Va detto poi che quello sopra è il numero dei non vaccinati, non di quelli che non vogliono vaccinarsi. Perché ci sono anche lavoratori della sanità che non possono vaccinarsi avendo a loro volta problemi di salute. Era uno dei motivi per cui gli ordini professionali ridimensionavano il fenomeno, anche se non il principale.
Nel totale di quasi due milioni di lavoratori della sanità, sono comprese anche le professioni non strettamente sanitarie, come gli OSS.
Stando al presidente di FNOMCEO – Federazione Nazionale degli Ordini dei Medici Chirurghi e Odontoiatri – i medici che non si sono vaccinati ad esempio sarebbero circa lo 0,2% del totale e forse anche meno. In regioni come Lombardia, Liguria e Puglia, dice, si contano singoli casi di ricorsi al TAR contro l’obbligo vaccinale da parte di medici. Singoli casi.»
E nella scuola?
A fine luglio appaiono sui giornali dati allarmanti sui non vaccinati nella scuola. Diverse realtà del mondo della scuola fanno notare che i conti non tornano. Il commissario Figliuolo intima alle regioni di fare chiarezza entro il 20 agosto, ma c’è chi non aspetta, non può aspettare, non ce la fa proprio: il 14 agosto l’immunologo superstar Roberto Burioni – per noi l’antropomorfosi di tutto quel che non funziona nella comunicazione scientifica e nell’informazione sulla pandemia – tuona in un tweet:
«Gli insegnanti che senza motivo rifiutano il vaccino mettendo a rischio i loro studenti (che dovrebbero proteggere e formare con il buon esempio) non dovrebbero essere tamponati gratuitamente ma licenziati immediatamente. Vergogna per i sindacati che li difendono.»
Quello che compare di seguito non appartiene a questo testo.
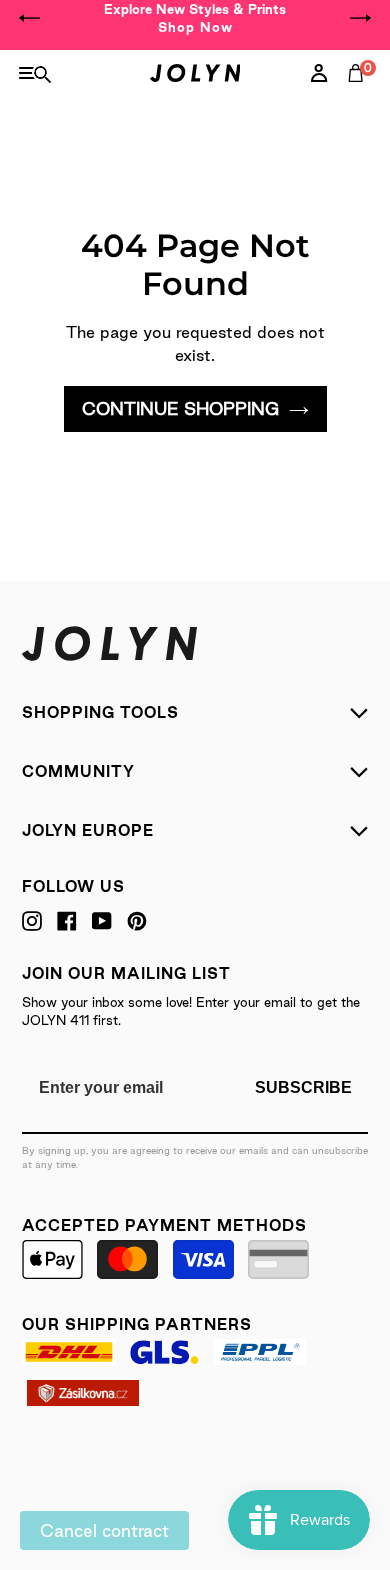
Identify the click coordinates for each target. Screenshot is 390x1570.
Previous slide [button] (30, 18)
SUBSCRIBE (303, 1087)
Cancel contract (104, 1530)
Si alza un polverone, e soprattutto si alzano strida giustizialiste contro i nemici pubblici, gli insegnanti No Vax. Ma il 20 agosto escono i dati aggiornati, e si vede che i non vaccinati nella scuola sono molti meno di quanto si diceva. Sul Fatto Quotidiano si spiega qual era uno degli equivoci [spoiler] il casino l’aveva fatto Figliuolo, passando all’improvviso dalla vaccinazione per settori professionali a quella per fasce anagrafiche [/spoiler]:
«la cifra stimata dei docenti ancora in attesa di prima dose era pari a 220mila persone (15%). In realtà è il risultato di una sovrapposizione. Fino al 10 aprile scorso il personale scolastico che si presentava a fare l’iniezione era registrato come categoria. L’11 aprile un’ordinanza firmata dal Commissario ha imposto come priorità di vaccinazione l’età e non più la per professione. Il personale del mondo dell’istruzione perciò ha continuato a farsi vaccinare ma è stato catalogato senza l’indicazione del ruolo.»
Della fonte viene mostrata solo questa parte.